Task prompt:
Return the full set of records, matching them character for character.
=== Begin Enclosure ===
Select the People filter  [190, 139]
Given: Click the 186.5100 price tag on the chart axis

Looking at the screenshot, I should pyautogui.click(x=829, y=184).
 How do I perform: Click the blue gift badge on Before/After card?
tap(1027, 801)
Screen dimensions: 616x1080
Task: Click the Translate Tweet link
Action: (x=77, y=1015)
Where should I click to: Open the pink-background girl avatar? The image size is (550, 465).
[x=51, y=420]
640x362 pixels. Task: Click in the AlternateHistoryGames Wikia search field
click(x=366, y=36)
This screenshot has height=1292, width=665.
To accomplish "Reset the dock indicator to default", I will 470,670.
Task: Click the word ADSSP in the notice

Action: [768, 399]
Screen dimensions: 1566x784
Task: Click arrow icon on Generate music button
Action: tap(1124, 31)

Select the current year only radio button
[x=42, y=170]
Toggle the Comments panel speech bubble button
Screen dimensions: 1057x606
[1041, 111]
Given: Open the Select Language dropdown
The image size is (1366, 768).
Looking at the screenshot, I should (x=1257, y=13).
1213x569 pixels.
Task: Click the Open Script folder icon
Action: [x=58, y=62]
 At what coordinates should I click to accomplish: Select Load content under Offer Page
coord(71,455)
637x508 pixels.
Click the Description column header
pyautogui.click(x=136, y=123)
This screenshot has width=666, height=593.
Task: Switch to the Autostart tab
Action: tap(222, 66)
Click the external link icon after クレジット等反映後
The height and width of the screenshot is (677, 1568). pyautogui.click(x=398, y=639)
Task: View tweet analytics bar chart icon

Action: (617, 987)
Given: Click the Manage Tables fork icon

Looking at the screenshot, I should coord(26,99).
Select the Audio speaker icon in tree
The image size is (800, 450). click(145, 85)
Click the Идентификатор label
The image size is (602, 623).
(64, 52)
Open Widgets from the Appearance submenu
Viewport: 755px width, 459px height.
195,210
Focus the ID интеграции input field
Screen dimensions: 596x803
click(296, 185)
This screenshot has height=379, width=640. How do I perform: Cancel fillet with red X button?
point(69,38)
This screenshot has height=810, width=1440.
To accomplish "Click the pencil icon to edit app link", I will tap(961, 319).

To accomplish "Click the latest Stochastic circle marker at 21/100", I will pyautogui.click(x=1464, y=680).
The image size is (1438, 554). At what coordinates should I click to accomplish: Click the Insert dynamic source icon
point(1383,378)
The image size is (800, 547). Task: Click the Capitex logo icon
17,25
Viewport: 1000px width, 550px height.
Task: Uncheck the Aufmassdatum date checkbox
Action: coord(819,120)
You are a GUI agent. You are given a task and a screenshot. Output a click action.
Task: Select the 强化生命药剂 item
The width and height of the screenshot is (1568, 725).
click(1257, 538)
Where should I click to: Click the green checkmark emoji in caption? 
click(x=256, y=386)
=== End Enclosure ===
Task answer:
Select the People filter  [190, 139]
Given: Click the 186.5100 price tag on the chart axis

Looking at the screenshot, I should pyautogui.click(x=829, y=184).
 How do I perform: Click the blue gift badge on Before/After card?
tap(1027, 801)
Screen dimensions: 616x1080
Task: Click the Translate Tweet link
Action: (x=77, y=1015)
Where should I click to: Open the pink-background girl avatar? The image size is (550, 465).
[x=51, y=420]
640x362 pixels. Task: Click in the AlternateHistoryGames Wikia search field
click(x=366, y=36)
This screenshot has height=1292, width=665.
To accomplish "Reset the dock indicator to default", I will 470,670.
Task: Click the word ADSSP in the notice

Action: [768, 399]
Screen dimensions: 1566x784
Task: Click arrow icon on Generate music button
Action: tap(1124, 31)

Select the current year only radio button
[x=42, y=170]
Toggle the Comments panel speech bubble button
Screen dimensions: 1057x606
[1041, 111]
Given: Open the Select Language dropdown
The image size is (1366, 768).
Looking at the screenshot, I should (x=1257, y=13).
1213x569 pixels.
Task: Click the Open Script folder icon
Action: [x=58, y=62]
 At what coordinates should I click to accomplish: Select Load content under Offer Page
coord(71,455)
637x508 pixels.
Click the Description column header
pyautogui.click(x=136, y=123)
This screenshot has width=666, height=593.
Task: Switch to the Autostart tab
Action: tap(222, 66)
Click the external link icon after クレジット等反映後
The height and width of the screenshot is (677, 1568). pyautogui.click(x=398, y=639)
Task: View tweet analytics bar chart icon

Action: (617, 987)
Given: Click the Manage Tables fork icon

Looking at the screenshot, I should coord(26,99).
Select the Audio speaker icon in tree
The image size is (800, 450). click(145, 85)
Click the Идентификатор label
The image size is (602, 623).
(64, 52)
Open Widgets from the Appearance submenu
Viewport: 755px width, 459px height.
195,210
Focus the ID интеграции input field
Screen dimensions: 596x803
click(296, 185)
This screenshot has height=379, width=640. How do I perform: Cancel fillet with red X button?
point(69,38)
This screenshot has height=810, width=1440.
To accomplish "Click the pencil icon to edit app link", I will tap(961, 319).

To accomplish "Click the latest Stochastic circle marker at 21/100", I will pyautogui.click(x=1464, y=680).
The image size is (1438, 554). At what coordinates should I click to accomplish: Click the Insert dynamic source icon
point(1383,378)
The image size is (800, 547). Task: Click the Capitex logo icon
17,25
Viewport: 1000px width, 550px height.
Task: Uncheck the Aufmassdatum date checkbox
Action: coord(819,120)
You are a GUI agent. You are given a task and a screenshot. Output a click action.
Task: Select the 强化生命药剂 item
The width and height of the screenshot is (1568, 725).
click(1257, 538)
Where should I click to: Click the green checkmark emoji in caption? 
click(x=256, y=386)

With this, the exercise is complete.